Infectious disease and microbiology, like all fields of science and medicine, have an underlying philosophical approach. This approach, in many ways, is decidedly Aristotelian with the evidence of the senses, reason, logic, and valid inductive methodology at their centers. This philosophical framework is relied upon implicitly by practitioners  and seldom is made explicit or discussed in clinical settings.

In my own practice, I have thought a lot about the philosophy of infectious disease medicine and tried to be very mindful of the underlying rationale for the decisions I make when treating patients. When teaching students I overtly devote time to these topics. I was, therefore, excited to read a fascinating new paper from University of Bordeaux philosopher Maureen O'Malley entitled "Microbiology, philosophy and education."

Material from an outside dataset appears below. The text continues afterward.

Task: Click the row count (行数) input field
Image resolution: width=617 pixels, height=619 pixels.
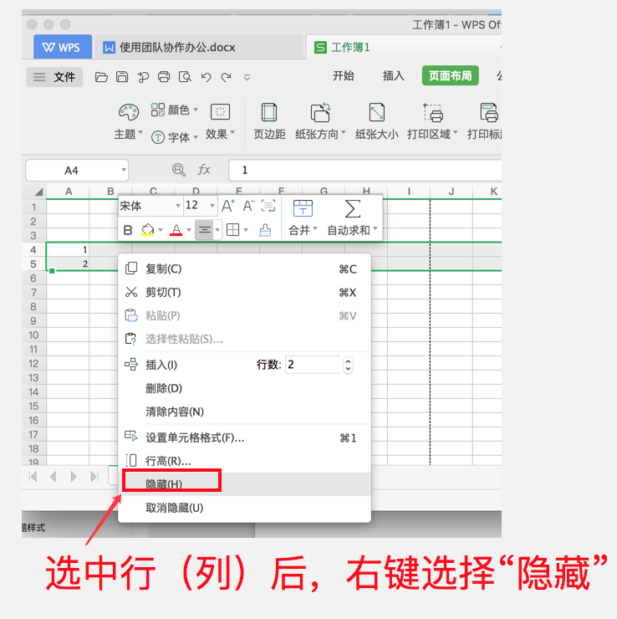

This important paper explores the philosophical issues that are active in the field of microbiology. For example, O'Malley delves into such historical issues that arose with the first intimations of a microbial world such as whether, since dependent on microscopes, observations of microbes were just a technological artifact rather than the observation of actual entities. She also explores the  classification problems posed by the changing microbiological morphology of the same organism and how pure culture techniques helped solve that problem.

O'Malley also juxtaposes the Humean view of causality in which actual causes are discarded in favor of mere regular observances with the Aristotelian view of causes where the nature of entities that are 'difference makers' is responsible for the causal effect. This struggle between Humean correlation and Aristotelian causation is very active today in research involving the microbiome, for example. The transition the Zika virus made from association with microcephaly to definitive cause is another important example. 

O'Malley, who also wrote a book on this topic I am looking forward to reading, makes an argument in this paper that I agree with: that highlighting the philosophical aspects of microbiology works as, in her words, "glue to connect different aspects of microbiology."